- **Task objective**
Starting at the first row and ending at the row that contains "Looking at the image, I should click on (255, 322).", write the rows out again with "Where is" swapped for "Where can I find" and everything else left unchanged.

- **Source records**
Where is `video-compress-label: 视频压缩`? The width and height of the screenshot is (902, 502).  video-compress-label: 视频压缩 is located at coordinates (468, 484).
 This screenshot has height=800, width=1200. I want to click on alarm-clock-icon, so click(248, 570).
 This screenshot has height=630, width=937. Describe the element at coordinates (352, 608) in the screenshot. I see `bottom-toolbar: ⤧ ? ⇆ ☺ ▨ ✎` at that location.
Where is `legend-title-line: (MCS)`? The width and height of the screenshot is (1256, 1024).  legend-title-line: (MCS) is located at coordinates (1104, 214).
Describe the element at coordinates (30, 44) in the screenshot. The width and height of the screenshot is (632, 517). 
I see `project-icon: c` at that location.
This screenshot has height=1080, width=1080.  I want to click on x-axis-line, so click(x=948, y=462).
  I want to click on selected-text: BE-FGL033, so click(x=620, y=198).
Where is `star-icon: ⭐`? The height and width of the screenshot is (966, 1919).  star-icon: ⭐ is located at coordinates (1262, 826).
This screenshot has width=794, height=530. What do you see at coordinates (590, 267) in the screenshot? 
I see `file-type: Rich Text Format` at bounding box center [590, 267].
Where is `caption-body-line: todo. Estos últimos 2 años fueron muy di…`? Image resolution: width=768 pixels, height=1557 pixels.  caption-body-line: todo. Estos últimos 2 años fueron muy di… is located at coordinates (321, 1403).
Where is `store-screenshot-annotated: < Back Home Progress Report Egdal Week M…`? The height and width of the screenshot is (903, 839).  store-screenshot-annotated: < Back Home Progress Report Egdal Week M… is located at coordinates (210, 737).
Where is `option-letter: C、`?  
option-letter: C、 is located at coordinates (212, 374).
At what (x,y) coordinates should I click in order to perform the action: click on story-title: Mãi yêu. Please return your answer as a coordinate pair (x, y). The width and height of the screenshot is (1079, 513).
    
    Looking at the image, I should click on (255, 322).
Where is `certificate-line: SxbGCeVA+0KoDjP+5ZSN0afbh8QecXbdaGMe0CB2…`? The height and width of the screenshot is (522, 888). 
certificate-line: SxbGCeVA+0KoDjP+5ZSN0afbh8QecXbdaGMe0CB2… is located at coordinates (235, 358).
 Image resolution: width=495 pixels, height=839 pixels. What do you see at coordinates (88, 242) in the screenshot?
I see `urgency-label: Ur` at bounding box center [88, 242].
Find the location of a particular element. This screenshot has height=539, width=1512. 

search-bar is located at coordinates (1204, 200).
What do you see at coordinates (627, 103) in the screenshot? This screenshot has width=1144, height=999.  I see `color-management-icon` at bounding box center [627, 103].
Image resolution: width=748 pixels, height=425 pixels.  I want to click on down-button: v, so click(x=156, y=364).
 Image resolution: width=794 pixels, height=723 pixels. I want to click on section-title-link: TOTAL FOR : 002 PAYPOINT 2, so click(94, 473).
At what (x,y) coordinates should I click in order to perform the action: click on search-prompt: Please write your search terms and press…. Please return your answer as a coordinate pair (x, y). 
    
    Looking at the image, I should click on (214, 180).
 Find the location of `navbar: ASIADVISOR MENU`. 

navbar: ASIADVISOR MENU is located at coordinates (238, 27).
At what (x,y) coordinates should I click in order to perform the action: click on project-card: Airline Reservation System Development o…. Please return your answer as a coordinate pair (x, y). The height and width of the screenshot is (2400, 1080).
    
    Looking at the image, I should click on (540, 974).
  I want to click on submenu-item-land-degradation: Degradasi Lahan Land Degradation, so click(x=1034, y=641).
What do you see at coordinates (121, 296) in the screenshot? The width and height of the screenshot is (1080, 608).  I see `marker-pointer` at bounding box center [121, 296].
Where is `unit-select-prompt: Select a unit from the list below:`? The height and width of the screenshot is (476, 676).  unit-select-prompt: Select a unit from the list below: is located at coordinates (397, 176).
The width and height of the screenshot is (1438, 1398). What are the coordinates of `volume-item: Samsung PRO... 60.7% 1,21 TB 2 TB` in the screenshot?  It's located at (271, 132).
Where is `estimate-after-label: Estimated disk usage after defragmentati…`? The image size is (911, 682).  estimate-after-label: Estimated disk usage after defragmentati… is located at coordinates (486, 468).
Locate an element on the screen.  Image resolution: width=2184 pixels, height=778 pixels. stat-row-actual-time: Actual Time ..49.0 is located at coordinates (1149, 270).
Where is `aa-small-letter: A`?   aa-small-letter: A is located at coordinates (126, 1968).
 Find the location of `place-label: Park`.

- **Solved problem**
Where can I find `video-compress-label: 视频压缩`? The width and height of the screenshot is (902, 502).  video-compress-label: 视频压缩 is located at coordinates (468, 484).
 This screenshot has height=800, width=1200. I want to click on alarm-clock-icon, so click(248, 570).
 This screenshot has height=630, width=937. Describe the element at coordinates (352, 608) in the screenshot. I see `bottom-toolbar: ⤧ ? ⇆ ☺ ▨ ✎` at that location.
Where can I find `legend-title-line: (MCS)`? The width and height of the screenshot is (1256, 1024).  legend-title-line: (MCS) is located at coordinates (1104, 214).
Describe the element at coordinates (30, 44) in the screenshot. The width and height of the screenshot is (632, 517). 
I see `project-icon: c` at that location.
This screenshot has height=1080, width=1080.  I want to click on x-axis-line, so click(x=948, y=462).
  I want to click on selected-text: BE-FGL033, so click(x=620, y=198).
Where can I find `star-icon: ⭐`? The height and width of the screenshot is (966, 1919).  star-icon: ⭐ is located at coordinates (1262, 826).
This screenshot has width=794, height=530. What do you see at coordinates (590, 267) in the screenshot? 
I see `file-type: Rich Text Format` at bounding box center [590, 267].
Where can I find `caption-body-line: todo. Estos últimos 2 años fueron muy di…`? Image resolution: width=768 pixels, height=1557 pixels.  caption-body-line: todo. Estos últimos 2 años fueron muy di… is located at coordinates (321, 1403).
Where can I find `store-screenshot-annotated: < Back Home Progress Report Egdal Week M…`? The height and width of the screenshot is (903, 839).  store-screenshot-annotated: < Back Home Progress Report Egdal Week M… is located at coordinates (210, 737).
Where can I find `option-letter: C、`?  
option-letter: C、 is located at coordinates (212, 374).
At what (x,y) coordinates should I click in order to perform the action: click on story-title: Mãi yêu. Please return your answer as a coordinate pair (x, y). The width and height of the screenshot is (1079, 513).
    
    Looking at the image, I should click on (255, 322).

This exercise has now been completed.